27.5 x 19.5 inches oil on paper
It is always a privilege to grow familiar with Lanyon’s work and to become absorbed in this show is to travel into a unique world; his own country of colour, shape, symbols, life forms and local landmarks. He creates a challenging visual language, referring and relating to other genres, cultures and histories, and to some of his father’s best loved works, but as ever, there is simply no mistaking whose paintings these are or the intimacy inherent in each painting.
Write me a few short lines she said
One work, ‘Write me a few short lines she said ’ 2013, features hundreds of tiny glass vials, corked bottles behind glass, each label inscribed individually with his tiny writing. The words are fragments from things heard, overheard, used, imagined, read, or written from personal experience – they transcend authorship. Lanyon produced his first small bottle piece in 1996 based on his own poem. Since then he has become an avid collector and the result is something akin to an expanding visual diary of language which acts as remedy; the healing arts. Take a look – this piece deserves close examination.

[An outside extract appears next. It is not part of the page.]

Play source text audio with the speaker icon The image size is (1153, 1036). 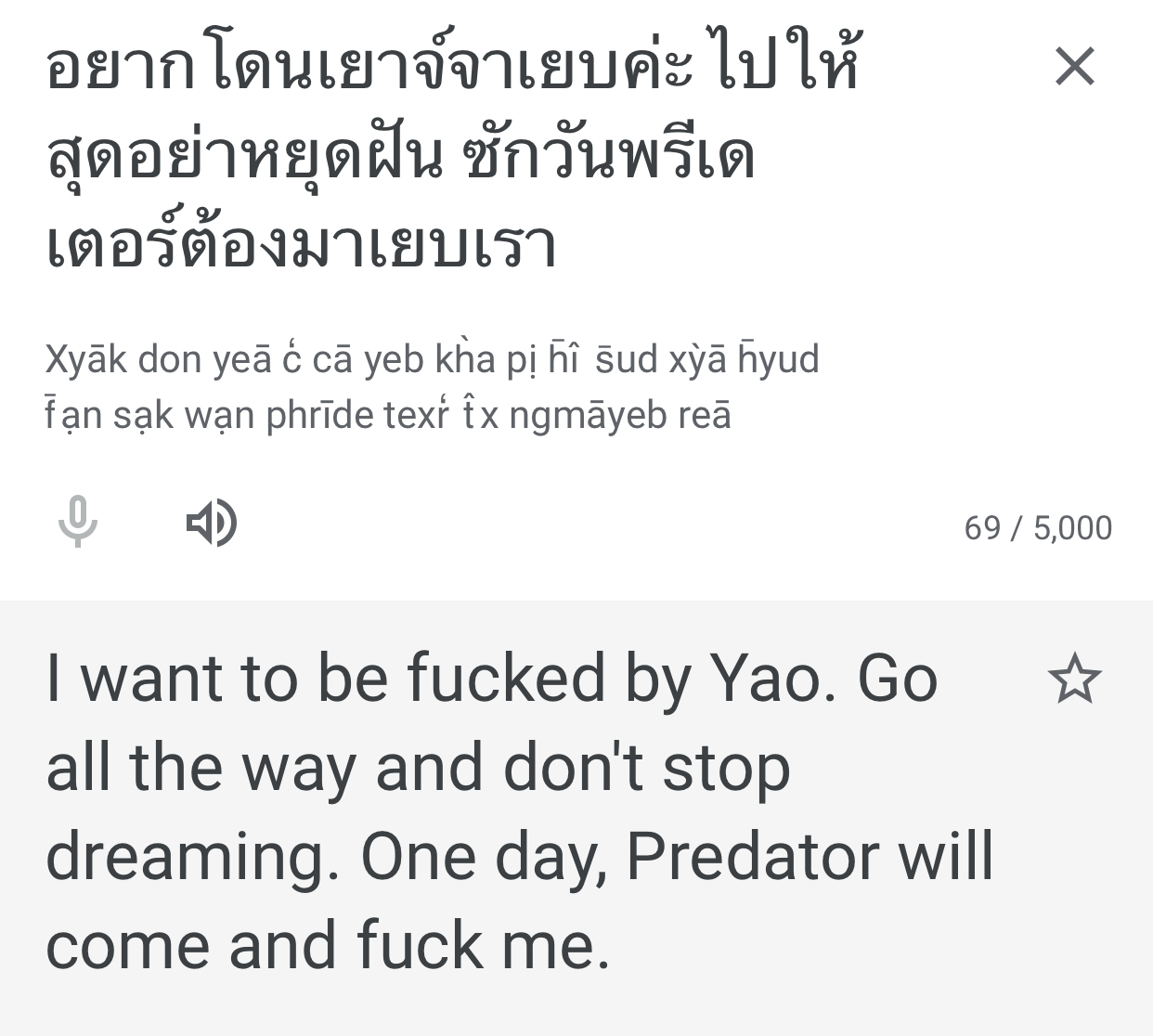212,523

22 feet x five oil and gold leaf on canvas
Lanyon talks of being moved by the story behind the sinking of the Costa Concordia in January 2012. It is just one of the key elements in Tipping Point, a thrilling painting 22 feet wide, vivid with colour, sensuality, intrigue and action. His alternative title for this painting was ‘The Unspeakable Buttons of Captain Schettino’ and the Captain’s twisted face dominates at one end, but this time the ship is potentially being raised up from the ocean and while this painting deals with personal vanity it also reverberates with the potential for vanity on a global scale, to come to its senses. There appears to be a vast female figure reclining in a hammock across the canvas, and on the left is Lanyon’s queen, resourcefully bearing aloft her tray of hearts: for him this painting is as much about redemption, human invention and co-operation, as unspeakable acts.

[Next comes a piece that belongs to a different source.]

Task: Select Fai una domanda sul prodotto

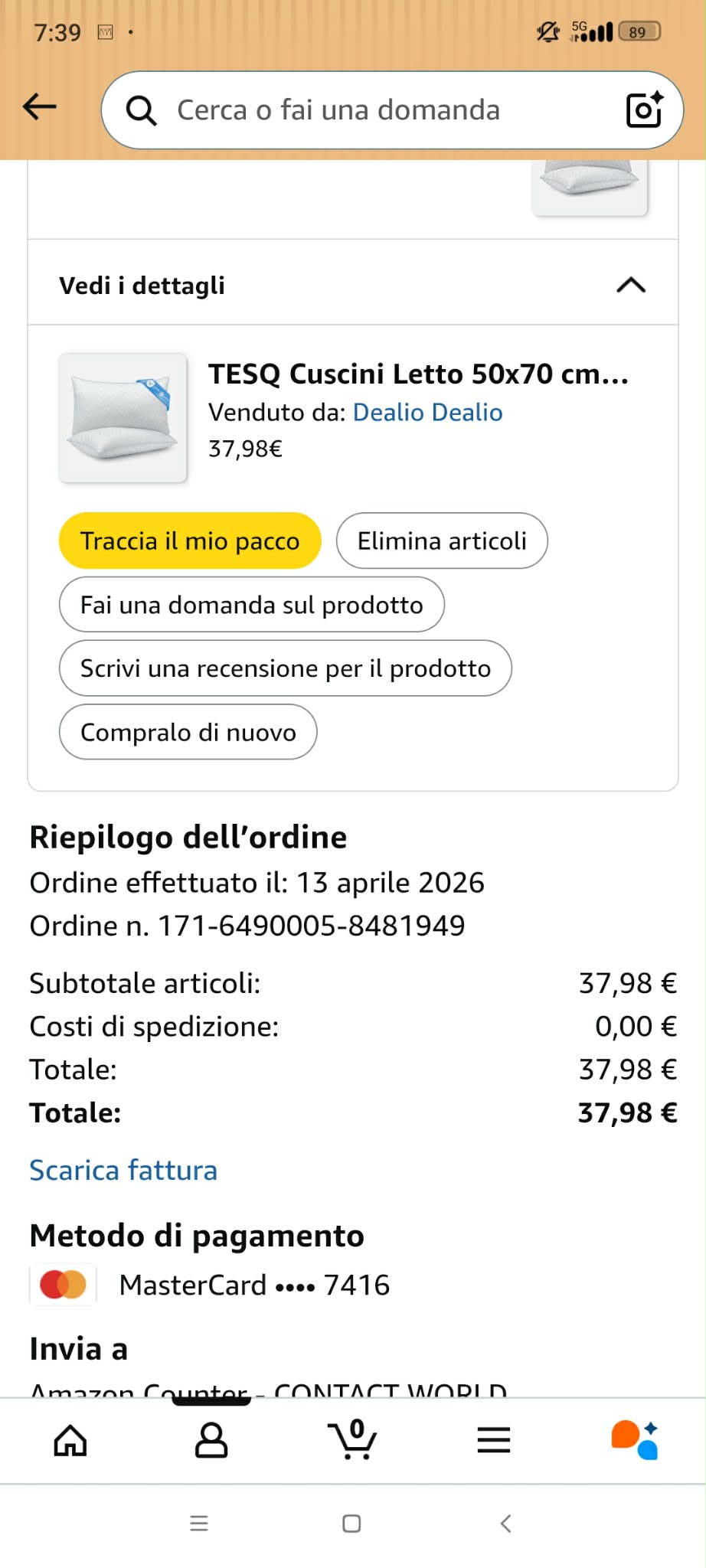Action: (252, 605)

176 x 39.5 inches acrylic on canvas
Climbing Belle starts from an experience of a rapid climb up the zawn at Bosigran, coming in at sea level in a small plane. It features a climbing girl on the left and another figure heading aloft like a rocket, achieving a moment of disorientation between climbing and diving in a not too distant future when we might rise in an instant up a wire to an orbital platform miles high in the space of an afternoon.
Cheek by Jowl
42.5 x 42.5 inches oil, acrylic and gold leaf on board
There are indications of a greater pull to St Ives in this year’s paintings, with a strong group including Baileys Lane, Cheek by Jowl, Downalong Daddyo, Good Read, and Place in the Sun revealing elusive figures in dynamic holding relationships with St Ives and its legacy. Downalong Daddyo for example is an explicit homage to one of his father’s small drawings ‘St Ives Harbour’ 1946, carefully enlarged to scale.
Lanyon is aware that this year there seems to be a new presence behind the pictures he makes, hands coming round to hold from the other side. He doesn’t know whether it’s ‘the artist’ or some ancestor or god that we’re going to need to hold things together. These paintings it seems to me are as much about the future as they are the past and present, it’s just that we may not fully understand that for a little while yet.
60 x 60 inches acrylic and silkscreen on canvas
A mere half hour among these paintings and I don’t just want to eat all them all up, I want them to eat me.